# Page extract
——

6 Oct. 1230. The Marquis of Exeter.
See Grants in October, No. 2.
6 Oct. 1231. The Canons Resident of Sarum to Cromwell.
R. O. We hear that the see of Sarum is vacant, and the dean and chapter are answerable to the King for the temporalities of the bishopric. Please let us know when the said vacation began. Sarum, 6 Oct.
Hol., p. 1. Add.: Secretary.
6 Oct. 1232. Sir Will. Meryng to Cromwell.
R. O. The bishop of Lincoln and his servant Foster, bailly of Newark, have sent me a subpœna to appear before my lord Chancellor and the Council in the quindene of Michaelmas. I can neither ride nor go, and never did any displeasure to the Bishop or to Foster. I only went to Newark to do my duty at the sessions after the riot, with great pain to myself, to serve the King and save my indemnity. I beg your favor in this matter. Meryng, 6 Oct.
I beg you to continue your favor to the town of Newark.
Hol., p. 1. Add.: Secretary. Endd.
6 Oct. 1233. Thos. Fouler to Cromwell.
R. O. I thank you for your letter sent by Mr. Surveyor concerning Sir Ric. Whetehill, for payment of his rents due at Mich. anno 25. I am compelled by his slackness “to call forth his lands in every parish church that the batterings may be sold to pay the King's reuts,” and that the lands may be let according to Mr. Dauncey's decree to him that will give most money for them, which I doubt not will give an annual increase of 20l. or 30l. over what he now pays by the King's patent. For thus doing my office I have Sir Richard's extreme illwill, and he says he will complain of what he calls my extortion to the king and Council. Calais, 6 Oct. 1534. Signed.
P. 1. Add. Endd.: F.
7 Oct. 1234. John Casale to Cromwell.
R. O. I wrote to you that being at Venice and hearing of the Pope's death, I thought it advisable to go to Rome that some one might be here on the King's part at such a juncture. The French ambassador at Venice and Messer Giovanni Giovachino also urged me to it. At the same time I had letters from the knight my brother, informing me of his going to Rome on the business of which you are aware, and I was anxious to speak to him. Thus I fell in company with the cardinal of Mantua, whom I thought right to accompany, to persuade him to do service to the French king and to us, as he was formerly alienated from France; and I think I have done such service with him that the French shall know the merits of our King. The Frenchmen here have begged me not to leave until the matter is settled because there are every day new practices, and especially since these French cardinals arrived, “le cose si stregono piu che mai.” No time has been lost from “il Corsino” having arrived at Venice ill and been unable to go on, for we have determined to send his despatch into Hungary, and have written to the King and other friends to provide for secure passage, as the roads are very dangerous. Letters have arrived through Venice from king John of Hungary, which I send, along with another written to me by Messer Antonio Wrancio, his secretary, by which you will see that the said secretary is going into France, and what his commission is. I think that king John is sending him thither on account of the news he has had of the affairs of Germany, and the practices of our King and Francis with the Landgrave and the duke of Bavaria, by which he has been encouraged to abandon a peaceful policy and to seek a league with us. The said Messer Antonio had a commission from his King to go into England, in case the knight my brother were there (ci fusse]. As he is now here, (fn. 1) I do not know what he will do, but we have written to him that if the king of England wants his services he should not fail to go there (venirci), as I think he will do. If therefore his majesty wishes it, Wallop might be commissioned to receive his instructions. Rome, 7 Oct. 1534. Signed.

——

# Source data
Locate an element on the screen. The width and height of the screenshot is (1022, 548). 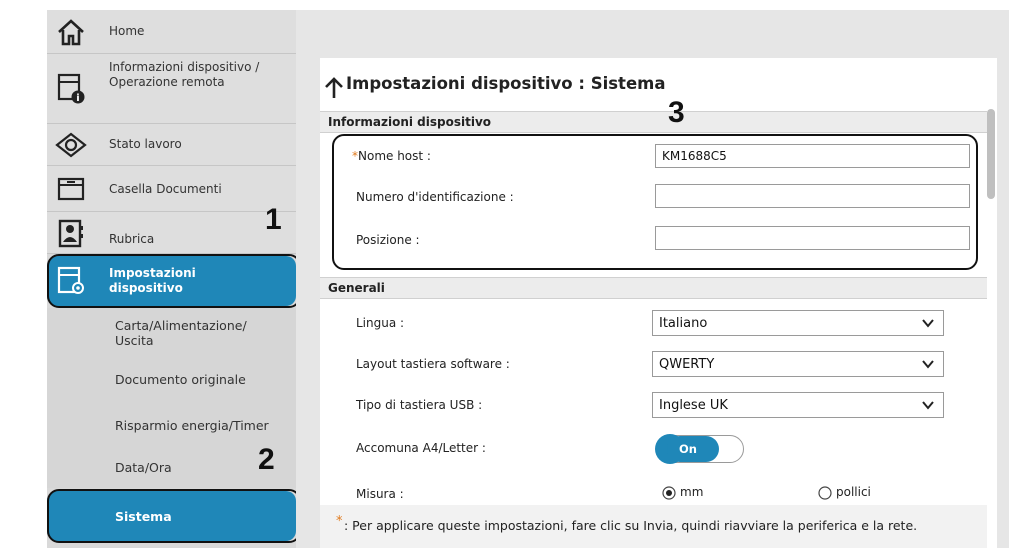
address-book-icon is located at coordinates (71, 233).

——

# Work order 1
Please explain, in one to three sentences, why John Casale went from Venice to Rome, according to the letters to Cromwell.
# Work order 2
In the letters to Cromwell, from what town did Thos. Fouler write?

# Exercise output 1
On hearing of the Pope's death while at Venice, Casale thought someone should be in Rome on the King's part at such a juncture. The French ambassador at Venice and Messer Giovanni Giovachino also urged him to go. He also wanted to speak with his brother, who had written that he was going to Rome.

# Exercise output 2
Calais.